(Pixel coordinate grounding data)
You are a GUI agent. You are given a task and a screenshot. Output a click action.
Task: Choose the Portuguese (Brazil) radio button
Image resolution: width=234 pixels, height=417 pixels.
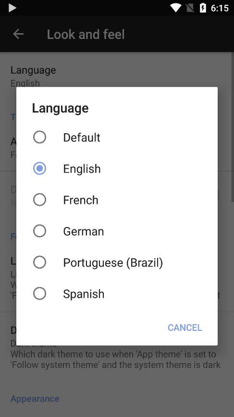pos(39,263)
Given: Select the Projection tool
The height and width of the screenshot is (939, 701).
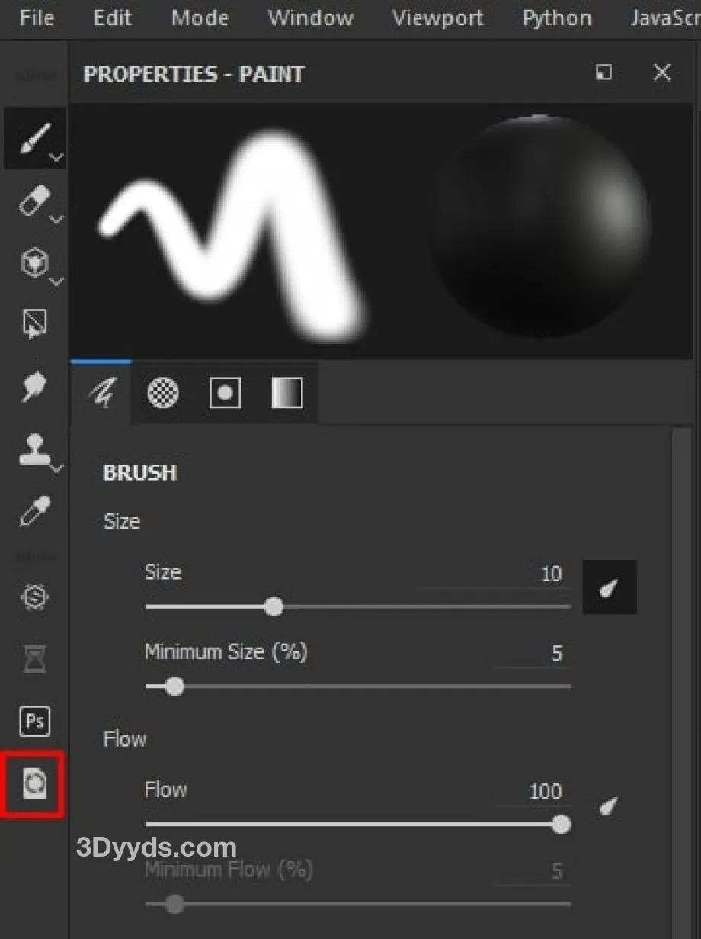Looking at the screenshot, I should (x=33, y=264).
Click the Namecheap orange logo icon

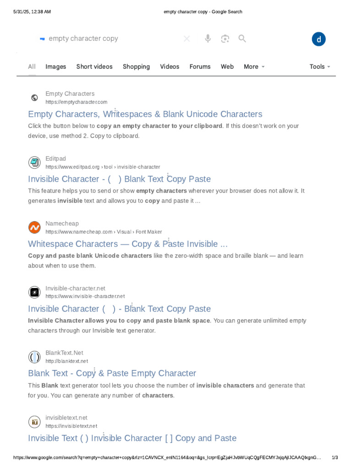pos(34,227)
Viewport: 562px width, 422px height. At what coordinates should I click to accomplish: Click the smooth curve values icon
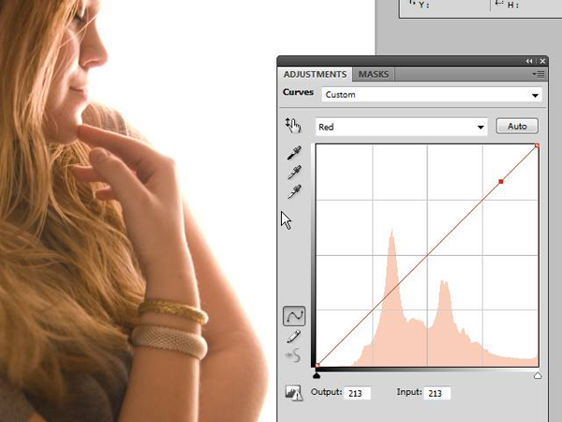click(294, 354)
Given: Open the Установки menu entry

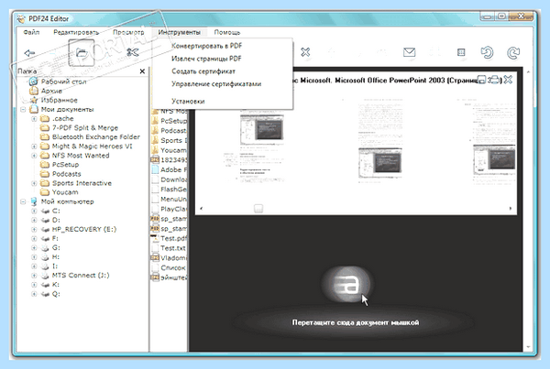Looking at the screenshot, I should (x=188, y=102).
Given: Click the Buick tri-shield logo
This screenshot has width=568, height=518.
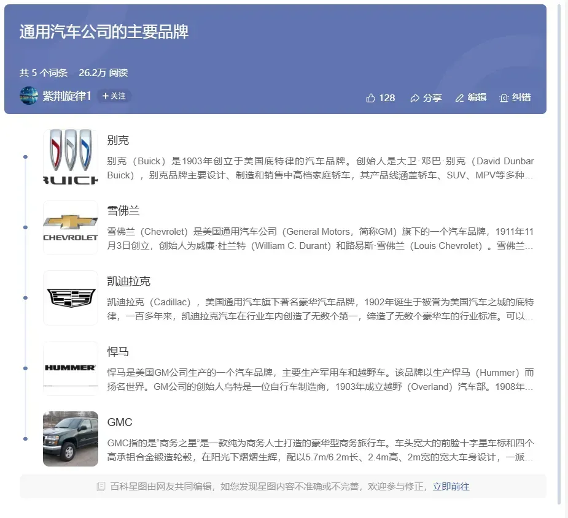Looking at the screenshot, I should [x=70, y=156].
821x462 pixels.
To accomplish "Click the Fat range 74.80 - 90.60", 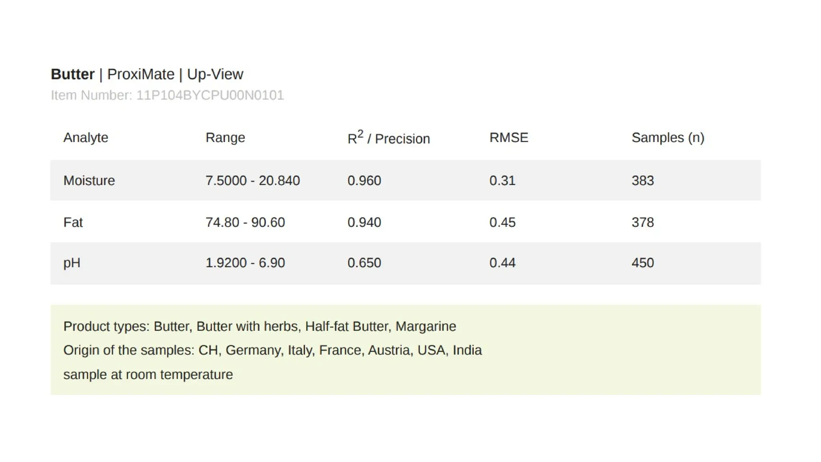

* * *

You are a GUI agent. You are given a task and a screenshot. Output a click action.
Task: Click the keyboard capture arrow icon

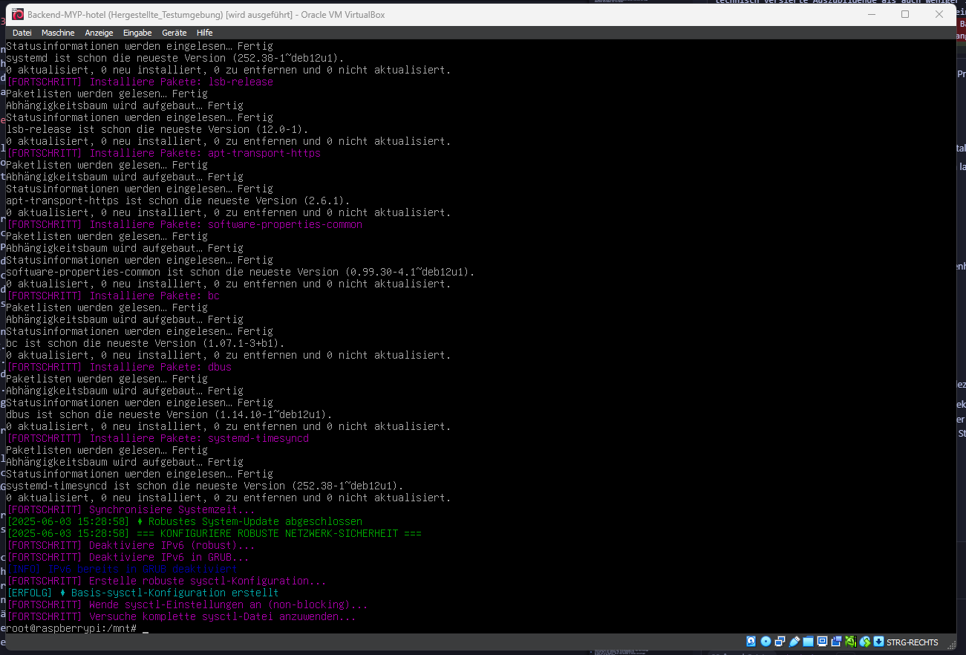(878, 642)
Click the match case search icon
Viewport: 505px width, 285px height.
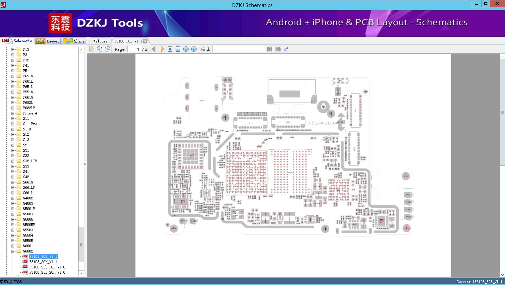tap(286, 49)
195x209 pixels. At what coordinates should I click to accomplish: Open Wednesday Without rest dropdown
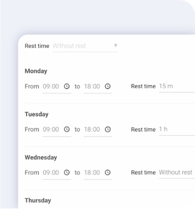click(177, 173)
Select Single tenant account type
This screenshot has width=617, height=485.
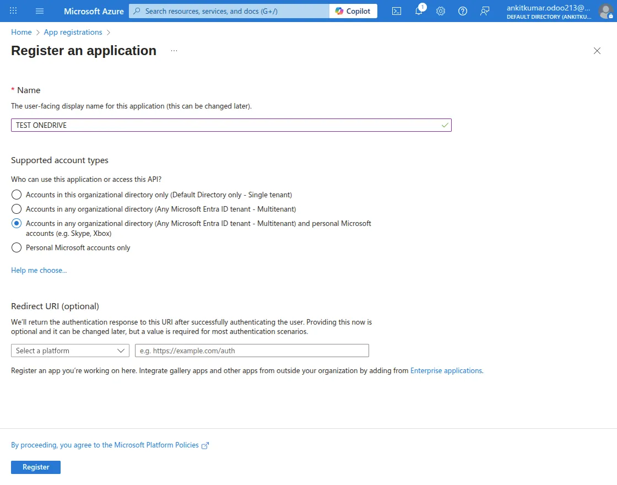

• [What is needed]
Copy all the lines above that hold the string "Select".

• [Reply]
Given: Select the Projection tool
Select Single tenant account type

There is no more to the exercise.